Anyway, with the data disks still attached to the broken instance I spun up a new 3.8-11 instance and attached the disks to it as well. In the ESXi General settings I added disk.EnableUUID=TRUE to the VMX file to allow unique disk names. Then I booted the VM and installed Rockstor as normal.

When I logged in to Rockstor for the first time and went to the Disks section there were a couple of icons next to my data drives. The first icon was to wipe all data and start fresh, the second was to import pools, shares and snapshots. These icons are scarily close together:

I clicked on import and my BTRFS pool and shares were imported.

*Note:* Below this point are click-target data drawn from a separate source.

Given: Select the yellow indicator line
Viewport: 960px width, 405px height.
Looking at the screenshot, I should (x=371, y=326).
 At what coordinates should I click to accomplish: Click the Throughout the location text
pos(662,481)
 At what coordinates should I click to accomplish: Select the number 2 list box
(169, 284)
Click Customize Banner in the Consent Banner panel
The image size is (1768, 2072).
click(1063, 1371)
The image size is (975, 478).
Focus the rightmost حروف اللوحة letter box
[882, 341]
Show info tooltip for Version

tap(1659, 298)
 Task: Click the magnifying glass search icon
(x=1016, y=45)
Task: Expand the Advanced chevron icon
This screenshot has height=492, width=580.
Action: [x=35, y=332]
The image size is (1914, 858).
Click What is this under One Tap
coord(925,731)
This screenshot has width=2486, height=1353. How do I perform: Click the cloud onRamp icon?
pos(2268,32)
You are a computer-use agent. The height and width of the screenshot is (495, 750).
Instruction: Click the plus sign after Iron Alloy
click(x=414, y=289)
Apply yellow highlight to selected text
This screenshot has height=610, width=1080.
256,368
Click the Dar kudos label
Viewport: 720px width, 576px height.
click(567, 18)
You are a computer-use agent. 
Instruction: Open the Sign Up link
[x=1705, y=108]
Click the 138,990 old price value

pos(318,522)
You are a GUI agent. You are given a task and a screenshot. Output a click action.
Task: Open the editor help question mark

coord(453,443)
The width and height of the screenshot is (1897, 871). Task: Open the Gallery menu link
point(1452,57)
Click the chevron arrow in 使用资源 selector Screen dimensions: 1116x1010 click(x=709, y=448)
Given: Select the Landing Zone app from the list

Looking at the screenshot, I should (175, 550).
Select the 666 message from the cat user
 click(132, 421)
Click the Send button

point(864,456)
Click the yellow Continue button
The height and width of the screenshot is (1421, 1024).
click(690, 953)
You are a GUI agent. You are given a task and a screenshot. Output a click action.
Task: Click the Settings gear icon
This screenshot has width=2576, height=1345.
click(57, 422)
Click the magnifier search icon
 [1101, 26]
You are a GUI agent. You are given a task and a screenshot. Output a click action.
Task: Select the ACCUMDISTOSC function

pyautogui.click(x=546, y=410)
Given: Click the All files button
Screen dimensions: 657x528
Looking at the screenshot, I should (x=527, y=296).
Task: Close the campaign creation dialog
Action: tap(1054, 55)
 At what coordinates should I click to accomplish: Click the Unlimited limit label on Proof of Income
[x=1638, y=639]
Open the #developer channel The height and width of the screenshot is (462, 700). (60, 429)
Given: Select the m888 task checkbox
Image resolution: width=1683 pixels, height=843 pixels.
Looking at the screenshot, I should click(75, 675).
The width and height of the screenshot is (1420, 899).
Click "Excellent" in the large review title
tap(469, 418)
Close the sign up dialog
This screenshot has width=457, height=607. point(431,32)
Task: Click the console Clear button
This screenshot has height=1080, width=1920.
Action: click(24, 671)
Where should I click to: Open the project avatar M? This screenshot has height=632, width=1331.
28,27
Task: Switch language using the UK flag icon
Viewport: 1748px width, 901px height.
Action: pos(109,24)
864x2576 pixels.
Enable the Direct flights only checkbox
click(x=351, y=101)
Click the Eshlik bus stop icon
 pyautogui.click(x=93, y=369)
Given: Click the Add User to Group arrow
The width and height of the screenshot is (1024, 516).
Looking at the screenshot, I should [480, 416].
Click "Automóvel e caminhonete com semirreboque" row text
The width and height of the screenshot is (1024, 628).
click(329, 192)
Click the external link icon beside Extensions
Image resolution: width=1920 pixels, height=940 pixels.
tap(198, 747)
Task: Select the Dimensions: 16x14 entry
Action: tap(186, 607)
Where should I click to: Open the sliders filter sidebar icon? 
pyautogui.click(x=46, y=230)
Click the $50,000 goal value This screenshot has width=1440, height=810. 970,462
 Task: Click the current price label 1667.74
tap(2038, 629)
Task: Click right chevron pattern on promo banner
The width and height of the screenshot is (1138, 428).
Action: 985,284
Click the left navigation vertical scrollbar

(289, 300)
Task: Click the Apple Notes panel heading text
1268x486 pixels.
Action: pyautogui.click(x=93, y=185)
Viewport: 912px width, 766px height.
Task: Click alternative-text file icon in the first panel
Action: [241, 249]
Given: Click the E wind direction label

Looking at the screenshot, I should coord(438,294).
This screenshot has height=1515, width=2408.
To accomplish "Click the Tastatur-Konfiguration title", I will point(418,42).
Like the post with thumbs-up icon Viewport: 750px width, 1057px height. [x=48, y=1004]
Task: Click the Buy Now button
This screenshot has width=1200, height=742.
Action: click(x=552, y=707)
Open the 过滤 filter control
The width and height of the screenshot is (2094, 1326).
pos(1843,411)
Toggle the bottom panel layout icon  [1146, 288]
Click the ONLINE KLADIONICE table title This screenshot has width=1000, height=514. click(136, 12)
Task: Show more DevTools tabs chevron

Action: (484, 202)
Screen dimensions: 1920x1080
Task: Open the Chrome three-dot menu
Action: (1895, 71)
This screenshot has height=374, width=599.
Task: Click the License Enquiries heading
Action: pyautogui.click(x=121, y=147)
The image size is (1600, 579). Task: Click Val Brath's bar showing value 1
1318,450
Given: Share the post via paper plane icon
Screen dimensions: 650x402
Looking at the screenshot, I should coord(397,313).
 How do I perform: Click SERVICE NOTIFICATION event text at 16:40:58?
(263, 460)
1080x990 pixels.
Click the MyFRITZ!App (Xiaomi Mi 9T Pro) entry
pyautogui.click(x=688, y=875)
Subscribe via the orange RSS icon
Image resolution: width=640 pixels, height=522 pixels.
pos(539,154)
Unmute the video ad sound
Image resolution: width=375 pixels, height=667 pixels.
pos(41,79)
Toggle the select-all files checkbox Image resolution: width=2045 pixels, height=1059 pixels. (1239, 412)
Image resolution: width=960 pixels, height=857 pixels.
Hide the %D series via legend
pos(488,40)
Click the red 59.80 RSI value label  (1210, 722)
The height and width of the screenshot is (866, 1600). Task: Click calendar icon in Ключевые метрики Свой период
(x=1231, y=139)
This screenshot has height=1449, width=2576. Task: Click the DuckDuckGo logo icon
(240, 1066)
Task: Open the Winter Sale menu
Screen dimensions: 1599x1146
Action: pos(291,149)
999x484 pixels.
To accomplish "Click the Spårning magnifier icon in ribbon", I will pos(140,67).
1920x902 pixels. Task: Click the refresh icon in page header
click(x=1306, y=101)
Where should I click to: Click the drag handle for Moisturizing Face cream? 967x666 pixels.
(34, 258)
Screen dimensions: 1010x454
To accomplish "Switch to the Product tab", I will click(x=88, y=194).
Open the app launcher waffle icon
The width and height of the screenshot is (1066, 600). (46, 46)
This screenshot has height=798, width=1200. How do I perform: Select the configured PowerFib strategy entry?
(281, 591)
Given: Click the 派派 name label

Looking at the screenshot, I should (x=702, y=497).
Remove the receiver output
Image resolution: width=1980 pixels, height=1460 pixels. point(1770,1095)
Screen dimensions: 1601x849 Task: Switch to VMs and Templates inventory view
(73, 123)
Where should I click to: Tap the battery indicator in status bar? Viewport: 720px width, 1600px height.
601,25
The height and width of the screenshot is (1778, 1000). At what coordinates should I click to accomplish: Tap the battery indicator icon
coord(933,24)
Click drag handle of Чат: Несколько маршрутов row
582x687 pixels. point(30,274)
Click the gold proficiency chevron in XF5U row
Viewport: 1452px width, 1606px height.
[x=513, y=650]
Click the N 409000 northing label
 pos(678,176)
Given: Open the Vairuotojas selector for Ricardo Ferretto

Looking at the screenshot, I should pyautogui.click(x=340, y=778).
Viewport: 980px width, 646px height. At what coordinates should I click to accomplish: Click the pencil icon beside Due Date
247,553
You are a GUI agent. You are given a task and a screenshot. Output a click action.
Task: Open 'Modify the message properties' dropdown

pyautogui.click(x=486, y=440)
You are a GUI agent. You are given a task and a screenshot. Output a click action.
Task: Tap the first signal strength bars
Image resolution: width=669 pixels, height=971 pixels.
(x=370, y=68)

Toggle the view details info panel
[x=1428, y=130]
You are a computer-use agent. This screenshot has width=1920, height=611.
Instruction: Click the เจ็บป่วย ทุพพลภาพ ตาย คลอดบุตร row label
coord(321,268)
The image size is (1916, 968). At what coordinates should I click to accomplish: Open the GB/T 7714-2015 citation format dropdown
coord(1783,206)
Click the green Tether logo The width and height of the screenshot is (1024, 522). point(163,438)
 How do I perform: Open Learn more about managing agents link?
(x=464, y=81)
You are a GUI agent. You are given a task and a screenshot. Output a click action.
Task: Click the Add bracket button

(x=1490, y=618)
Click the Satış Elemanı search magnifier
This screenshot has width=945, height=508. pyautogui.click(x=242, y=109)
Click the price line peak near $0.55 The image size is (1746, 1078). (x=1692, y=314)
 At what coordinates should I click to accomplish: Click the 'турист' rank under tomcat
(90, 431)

Initially the data usage of the shares was still 0KB, which was worrying. I then exported the shares as SAMBA and checked to see if the files were actually present - and they were: phew! The data usage info was populated after a while, so I guess the system had some housekeeping to do before it was fully sorted.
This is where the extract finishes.